First Nation in British Columbia, Canada

Stzʼuminus First Nation (in Halkomelem, shcʾumʾínus or šc̕əmínəs; formerly known as the Chemainus Indian Band and Chemainus First Nation) is a First Nations government located in southeastern Vancouver Island, British Columbia, Canada, near the town of Ladysmith, British Columbia. Stzʼuminus First Nation is a member government of the Naut'sa mawt Tribal Council. In early 2009, chief and council unanimously passed a band council resolution to officially change the name from Chemainus to Stzʼuminus in order to reflect its original Hul'qumi'num language name.

=="Salish Sea"==
In March 2008, Stzʼuminus First Nation representative George Harris proposed renaming the nearby Strait of Georgia as the Salish Sea, an idea that reportedly met with approval by B.C.'s Aboriginal Relations Minister Mike de Jong, who pledged to put it before the B.C. cabinet for discussion. Renaming would require a formal application to the Geographical Names Board of Canada. The name was formally adopted as of the Throne Speech opening the BC Legislature on February 9, 2010.

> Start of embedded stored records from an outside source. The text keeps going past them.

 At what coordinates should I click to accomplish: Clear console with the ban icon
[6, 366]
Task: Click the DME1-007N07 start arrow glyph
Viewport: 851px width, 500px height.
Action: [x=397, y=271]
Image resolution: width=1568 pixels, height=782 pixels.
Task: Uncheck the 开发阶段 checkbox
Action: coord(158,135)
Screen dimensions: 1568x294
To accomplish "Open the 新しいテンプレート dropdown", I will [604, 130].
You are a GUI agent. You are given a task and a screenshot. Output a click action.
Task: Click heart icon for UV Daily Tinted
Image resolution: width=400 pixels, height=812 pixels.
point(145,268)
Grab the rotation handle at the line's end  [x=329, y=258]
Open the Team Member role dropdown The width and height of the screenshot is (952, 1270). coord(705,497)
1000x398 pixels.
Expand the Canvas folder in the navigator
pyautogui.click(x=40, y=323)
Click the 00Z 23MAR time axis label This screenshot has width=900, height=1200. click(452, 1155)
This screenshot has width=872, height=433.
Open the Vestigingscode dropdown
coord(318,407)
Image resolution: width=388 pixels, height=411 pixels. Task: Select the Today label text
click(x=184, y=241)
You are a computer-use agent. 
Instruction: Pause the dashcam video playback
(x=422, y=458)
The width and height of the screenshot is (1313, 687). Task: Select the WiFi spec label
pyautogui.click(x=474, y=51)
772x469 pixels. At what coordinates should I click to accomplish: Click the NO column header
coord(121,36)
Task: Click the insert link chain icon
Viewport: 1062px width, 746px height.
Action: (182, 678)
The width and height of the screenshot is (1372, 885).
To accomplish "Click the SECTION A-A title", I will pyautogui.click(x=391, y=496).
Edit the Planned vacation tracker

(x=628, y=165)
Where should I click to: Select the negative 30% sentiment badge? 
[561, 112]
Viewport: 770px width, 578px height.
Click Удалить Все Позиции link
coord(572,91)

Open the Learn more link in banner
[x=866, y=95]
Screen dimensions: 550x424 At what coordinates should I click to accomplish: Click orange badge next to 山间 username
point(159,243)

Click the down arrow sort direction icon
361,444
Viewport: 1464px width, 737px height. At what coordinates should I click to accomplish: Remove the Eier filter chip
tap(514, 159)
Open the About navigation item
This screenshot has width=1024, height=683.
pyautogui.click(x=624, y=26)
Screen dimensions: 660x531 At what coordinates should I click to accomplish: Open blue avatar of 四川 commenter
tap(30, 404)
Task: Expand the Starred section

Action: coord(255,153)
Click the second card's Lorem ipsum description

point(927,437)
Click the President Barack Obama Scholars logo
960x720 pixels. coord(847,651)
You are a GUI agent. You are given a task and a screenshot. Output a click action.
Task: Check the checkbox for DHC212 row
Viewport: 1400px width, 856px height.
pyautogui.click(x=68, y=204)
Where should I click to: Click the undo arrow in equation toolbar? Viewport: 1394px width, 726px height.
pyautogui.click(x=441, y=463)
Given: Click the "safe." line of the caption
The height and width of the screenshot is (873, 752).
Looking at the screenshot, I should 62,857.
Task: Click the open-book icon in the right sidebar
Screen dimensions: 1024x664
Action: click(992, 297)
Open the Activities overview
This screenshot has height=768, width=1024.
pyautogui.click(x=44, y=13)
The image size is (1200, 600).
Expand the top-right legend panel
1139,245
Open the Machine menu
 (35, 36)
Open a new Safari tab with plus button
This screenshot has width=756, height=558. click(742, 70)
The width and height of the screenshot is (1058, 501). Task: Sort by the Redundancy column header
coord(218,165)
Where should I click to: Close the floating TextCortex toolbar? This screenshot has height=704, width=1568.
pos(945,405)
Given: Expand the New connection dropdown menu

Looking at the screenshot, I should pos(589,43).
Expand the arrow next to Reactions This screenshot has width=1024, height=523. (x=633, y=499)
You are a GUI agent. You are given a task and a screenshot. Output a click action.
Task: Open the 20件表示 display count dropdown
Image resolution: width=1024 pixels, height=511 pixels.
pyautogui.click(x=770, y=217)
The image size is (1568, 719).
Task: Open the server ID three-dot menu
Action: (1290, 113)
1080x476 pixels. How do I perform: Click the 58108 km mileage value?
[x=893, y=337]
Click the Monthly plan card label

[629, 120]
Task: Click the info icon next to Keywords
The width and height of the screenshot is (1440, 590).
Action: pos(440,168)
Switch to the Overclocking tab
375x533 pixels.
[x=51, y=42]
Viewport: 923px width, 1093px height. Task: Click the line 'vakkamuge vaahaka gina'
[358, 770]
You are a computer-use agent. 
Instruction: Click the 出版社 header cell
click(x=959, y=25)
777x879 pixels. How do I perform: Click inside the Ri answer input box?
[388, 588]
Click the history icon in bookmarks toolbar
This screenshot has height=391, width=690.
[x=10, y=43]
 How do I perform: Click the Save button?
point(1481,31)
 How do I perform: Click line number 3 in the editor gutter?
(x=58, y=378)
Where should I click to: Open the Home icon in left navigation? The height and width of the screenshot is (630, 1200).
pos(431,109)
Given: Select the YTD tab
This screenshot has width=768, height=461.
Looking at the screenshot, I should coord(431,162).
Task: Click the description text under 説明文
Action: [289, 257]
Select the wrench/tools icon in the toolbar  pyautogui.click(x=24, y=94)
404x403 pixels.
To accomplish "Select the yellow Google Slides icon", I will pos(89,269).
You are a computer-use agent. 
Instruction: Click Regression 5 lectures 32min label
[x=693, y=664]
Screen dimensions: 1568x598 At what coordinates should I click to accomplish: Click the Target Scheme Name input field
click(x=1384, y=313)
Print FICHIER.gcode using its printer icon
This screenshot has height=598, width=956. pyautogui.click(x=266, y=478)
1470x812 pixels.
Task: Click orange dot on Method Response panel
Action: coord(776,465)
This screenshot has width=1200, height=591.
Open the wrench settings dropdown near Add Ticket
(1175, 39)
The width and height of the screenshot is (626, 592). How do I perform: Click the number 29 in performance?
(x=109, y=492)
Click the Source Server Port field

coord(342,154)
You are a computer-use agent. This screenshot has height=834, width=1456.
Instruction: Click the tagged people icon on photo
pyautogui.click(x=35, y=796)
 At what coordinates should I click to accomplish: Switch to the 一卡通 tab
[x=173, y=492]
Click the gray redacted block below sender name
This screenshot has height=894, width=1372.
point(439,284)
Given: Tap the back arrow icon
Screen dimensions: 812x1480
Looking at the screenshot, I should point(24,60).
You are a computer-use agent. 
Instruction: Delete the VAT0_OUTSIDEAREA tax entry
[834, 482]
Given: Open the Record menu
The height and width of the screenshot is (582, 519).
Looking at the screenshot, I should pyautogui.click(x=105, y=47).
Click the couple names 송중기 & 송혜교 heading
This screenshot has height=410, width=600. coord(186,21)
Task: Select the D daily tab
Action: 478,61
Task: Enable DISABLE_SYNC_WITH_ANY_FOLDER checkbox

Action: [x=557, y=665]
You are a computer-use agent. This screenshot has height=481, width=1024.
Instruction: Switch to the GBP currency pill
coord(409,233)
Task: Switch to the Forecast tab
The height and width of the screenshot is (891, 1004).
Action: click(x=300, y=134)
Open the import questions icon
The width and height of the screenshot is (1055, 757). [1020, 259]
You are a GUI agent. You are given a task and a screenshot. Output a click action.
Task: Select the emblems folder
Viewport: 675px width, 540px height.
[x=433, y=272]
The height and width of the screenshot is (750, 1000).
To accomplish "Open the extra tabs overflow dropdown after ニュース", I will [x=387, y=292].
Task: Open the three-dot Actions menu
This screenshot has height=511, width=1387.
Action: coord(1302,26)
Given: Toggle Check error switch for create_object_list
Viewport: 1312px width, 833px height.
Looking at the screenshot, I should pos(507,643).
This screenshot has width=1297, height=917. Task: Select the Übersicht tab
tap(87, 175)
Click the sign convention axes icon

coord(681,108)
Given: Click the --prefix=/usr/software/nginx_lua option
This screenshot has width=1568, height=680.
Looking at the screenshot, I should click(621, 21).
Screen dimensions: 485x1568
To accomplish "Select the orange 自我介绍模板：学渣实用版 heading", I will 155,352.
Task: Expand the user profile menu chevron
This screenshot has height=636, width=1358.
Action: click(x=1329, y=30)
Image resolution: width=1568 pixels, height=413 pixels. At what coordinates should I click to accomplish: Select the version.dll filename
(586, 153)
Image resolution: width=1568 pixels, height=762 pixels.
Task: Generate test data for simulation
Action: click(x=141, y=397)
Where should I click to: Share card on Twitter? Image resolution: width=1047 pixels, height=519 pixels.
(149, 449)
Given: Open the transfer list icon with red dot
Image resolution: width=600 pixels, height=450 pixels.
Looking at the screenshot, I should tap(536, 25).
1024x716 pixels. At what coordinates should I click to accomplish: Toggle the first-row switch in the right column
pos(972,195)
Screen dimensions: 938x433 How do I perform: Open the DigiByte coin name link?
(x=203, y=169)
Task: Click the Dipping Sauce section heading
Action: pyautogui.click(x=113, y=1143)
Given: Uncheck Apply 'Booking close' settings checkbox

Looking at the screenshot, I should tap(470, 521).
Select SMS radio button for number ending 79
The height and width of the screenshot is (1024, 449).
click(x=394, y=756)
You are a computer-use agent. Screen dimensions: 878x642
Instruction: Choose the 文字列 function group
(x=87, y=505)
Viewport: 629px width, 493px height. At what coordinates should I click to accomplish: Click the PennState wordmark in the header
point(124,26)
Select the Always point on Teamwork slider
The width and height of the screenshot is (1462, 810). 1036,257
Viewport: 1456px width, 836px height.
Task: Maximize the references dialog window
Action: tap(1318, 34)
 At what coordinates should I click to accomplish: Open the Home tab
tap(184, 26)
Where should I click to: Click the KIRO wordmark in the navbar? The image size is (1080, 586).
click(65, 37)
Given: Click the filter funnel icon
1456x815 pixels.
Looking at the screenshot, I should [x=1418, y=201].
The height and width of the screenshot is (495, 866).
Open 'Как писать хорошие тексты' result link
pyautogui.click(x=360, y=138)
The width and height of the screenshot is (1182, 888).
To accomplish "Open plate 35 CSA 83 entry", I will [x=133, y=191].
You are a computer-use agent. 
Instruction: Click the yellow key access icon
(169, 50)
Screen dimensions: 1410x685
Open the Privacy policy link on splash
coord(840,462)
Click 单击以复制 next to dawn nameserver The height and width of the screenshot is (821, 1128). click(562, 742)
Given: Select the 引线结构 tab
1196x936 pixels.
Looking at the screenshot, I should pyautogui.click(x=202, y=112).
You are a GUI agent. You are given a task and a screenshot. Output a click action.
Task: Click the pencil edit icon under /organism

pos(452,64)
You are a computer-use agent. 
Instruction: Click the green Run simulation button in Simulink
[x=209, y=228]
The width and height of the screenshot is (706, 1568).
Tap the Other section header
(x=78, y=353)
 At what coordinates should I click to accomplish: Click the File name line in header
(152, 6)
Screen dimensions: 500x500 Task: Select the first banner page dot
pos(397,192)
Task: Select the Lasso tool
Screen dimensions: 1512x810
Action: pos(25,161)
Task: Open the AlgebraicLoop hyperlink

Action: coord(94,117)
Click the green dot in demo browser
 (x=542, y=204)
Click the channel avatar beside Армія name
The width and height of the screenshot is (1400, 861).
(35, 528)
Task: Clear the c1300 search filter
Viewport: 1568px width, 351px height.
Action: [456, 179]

The Salish Sea name has been used by the Coast Salish Gathering, a trans-boundary organization of Coast Salish leaders, since 2007. Stzʼuminus First Nation's largest Indian reserve, Chemainus Indian Reserve No. 13, is located on Stuart Channel, which is one of the countless smaller waterways within the Salish Sea as defined.

The Salish Sea name was originally proposed by Bert Webber from Bellingham, Washington in March, 1989, for the Strait of Georgia, Puget Sound and the Strait of Juan de Fuca and all adjoining waters.